本文の抜粋:
.....

本「ソフトウェア開発現場の「失敗」集めてみた。」について、Twitter(現:X)で目次が紹介されて話題になりました。

「いいね」が3.5万、インプレッションは417万という、IT系書籍の紹介としては非常に大きな数字を誇っています。Amazonでも本全体のランキングで2位となり、各ネット書店では売り切れとなっております。しかし、運良くリアル書店で見つけて購入できたので、書評を書きました。

この書評はニ部構成となり、前半が「本の紹介」、後半が「懸念と提言」となります。本の内容と対象読者を知りたい方は、前半のみ読んでいただいて結構です。

本の内容紹介

本書の概要は、ロボット部品の生産を支援する検査機器メーカーを舞台にした創作であり、キャラクター達によるストーリー形式でプロジェクトマネジメントを学べる構成となっています。

主な登場人物の紹介

登場キャラクターは人間ではなくロボットで、主人公はロボットアームの自動検査プロジェクトにて初めてプロジェクトマネージャーを務めることになります。他の登場人物はメンバーである後輩と新人、上司には課長と部長、他部署として品質保証が登場します。このメンバー構成は覚えておいて下さい。

.....

提示された記録:
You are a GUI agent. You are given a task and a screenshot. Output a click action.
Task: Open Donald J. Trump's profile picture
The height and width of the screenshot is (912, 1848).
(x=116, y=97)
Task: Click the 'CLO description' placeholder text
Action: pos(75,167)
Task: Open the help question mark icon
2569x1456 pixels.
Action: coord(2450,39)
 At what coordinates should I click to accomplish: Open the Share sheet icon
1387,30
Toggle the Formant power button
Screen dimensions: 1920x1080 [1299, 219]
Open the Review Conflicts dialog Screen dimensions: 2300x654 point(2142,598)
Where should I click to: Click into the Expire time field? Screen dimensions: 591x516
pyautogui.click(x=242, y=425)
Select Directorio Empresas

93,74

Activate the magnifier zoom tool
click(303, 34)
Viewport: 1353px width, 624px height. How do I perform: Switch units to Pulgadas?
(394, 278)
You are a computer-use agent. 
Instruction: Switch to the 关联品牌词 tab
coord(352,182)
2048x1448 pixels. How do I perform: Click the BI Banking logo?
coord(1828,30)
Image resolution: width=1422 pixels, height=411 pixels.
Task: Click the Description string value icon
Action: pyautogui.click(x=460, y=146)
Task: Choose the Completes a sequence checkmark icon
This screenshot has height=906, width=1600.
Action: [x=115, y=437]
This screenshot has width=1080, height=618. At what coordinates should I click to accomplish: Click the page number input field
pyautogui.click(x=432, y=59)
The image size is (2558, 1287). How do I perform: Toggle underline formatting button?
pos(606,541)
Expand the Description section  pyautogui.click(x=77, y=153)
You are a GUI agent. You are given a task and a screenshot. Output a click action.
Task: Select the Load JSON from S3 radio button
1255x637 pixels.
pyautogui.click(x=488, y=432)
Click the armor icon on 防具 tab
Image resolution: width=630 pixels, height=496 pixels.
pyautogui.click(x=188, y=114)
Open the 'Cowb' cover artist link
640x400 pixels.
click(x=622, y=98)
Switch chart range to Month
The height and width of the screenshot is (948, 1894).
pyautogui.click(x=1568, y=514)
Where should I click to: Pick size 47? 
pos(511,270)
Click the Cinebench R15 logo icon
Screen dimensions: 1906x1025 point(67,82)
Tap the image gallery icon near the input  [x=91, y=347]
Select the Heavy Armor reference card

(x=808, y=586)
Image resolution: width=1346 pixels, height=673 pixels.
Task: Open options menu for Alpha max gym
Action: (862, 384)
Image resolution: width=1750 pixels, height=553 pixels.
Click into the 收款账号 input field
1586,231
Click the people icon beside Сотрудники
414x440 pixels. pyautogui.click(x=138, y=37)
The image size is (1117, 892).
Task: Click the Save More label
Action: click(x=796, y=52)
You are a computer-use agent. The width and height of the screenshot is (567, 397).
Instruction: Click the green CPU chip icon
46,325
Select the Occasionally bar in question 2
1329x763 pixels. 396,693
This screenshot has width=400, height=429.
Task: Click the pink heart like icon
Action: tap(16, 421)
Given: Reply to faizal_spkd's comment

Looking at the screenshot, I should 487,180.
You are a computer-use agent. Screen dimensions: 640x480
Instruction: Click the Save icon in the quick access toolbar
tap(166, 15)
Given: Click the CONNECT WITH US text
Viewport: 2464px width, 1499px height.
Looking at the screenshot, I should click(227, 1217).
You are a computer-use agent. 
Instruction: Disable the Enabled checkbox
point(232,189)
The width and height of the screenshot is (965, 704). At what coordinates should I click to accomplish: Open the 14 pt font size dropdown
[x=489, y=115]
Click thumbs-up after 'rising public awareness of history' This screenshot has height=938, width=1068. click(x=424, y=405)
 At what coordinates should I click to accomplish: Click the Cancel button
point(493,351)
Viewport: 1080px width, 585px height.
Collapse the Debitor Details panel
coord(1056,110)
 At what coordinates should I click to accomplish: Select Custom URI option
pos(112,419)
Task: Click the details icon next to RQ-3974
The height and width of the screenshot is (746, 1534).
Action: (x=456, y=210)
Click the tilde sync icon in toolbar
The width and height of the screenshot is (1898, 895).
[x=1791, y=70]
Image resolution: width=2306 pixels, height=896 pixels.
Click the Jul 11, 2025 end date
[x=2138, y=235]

.....

演習課題:
1) 記録の中から、語「logo」を含む行をすべて選び出して書き写しなさい。大文字と小文字は区別すること。
2) ソフトウェア開発の失敗を扱った本の書評について、最後の文に続く部分を書きなさい。

解答例:
1)
2048x1448 pixels. How do I perform: Click the BI Banking logo?
Click the Cinebench R15 logo icon

2)
作者はコニカミノルタ社においてソフトウェア開発のリーダー職を努めた経験があり、本のタイトル通り「ソフトウェア開発現場の失敗」を集めています。プロジェクトにおける「企画」「仕様」「設計・実装」「進捗管理」「品質評価」「リリース後」の各段階に合わせて、失敗事例を紹介しています。

各項目において、以下のような構成となっています。

・4コマ漫画で概要を伝える
・失敗に至る流れを解説する
・失敗した要因を掘り下げる
・失敗の回避策を提言する

品質保証に詰められる後輩 誰しも一度は通る道

最初に伝えたい内容を4コマ漫画で面白おかしく(ただし胃が痛くなることもある)紹介して、本文で失敗につながる背景や要因を探りながら、失敗によってどのような悪影響があるかを踏まえて、その上で回避策を探る流れはわかりやすいです。このようなフォーマットを決めておくと、各話ごとにテーマを絞れるので、冗長にならず読みやすくなります

「企画」ではOSのバージョンアップのような外部に起因する問題から、新人の育成コストという社内的な問題まで網羅されています。プロジェクトの進行全般に応じた失敗事例を紹介しており、長く役立つ内容でしょう

「仕様」では外注先への委託開発における仕様の伝え方や完成度における失敗に触れています。外注に関しては最初の舞台設定と人物紹介に説明はなかったものの、ソフトウェア開発において半ば常識的なことなので説明は不要と判断したと思われます。

「設計・実装」においてはメンバー間の情報共有、開発環境の整備、コーディング規約などチーム開発における失敗が紹介されています。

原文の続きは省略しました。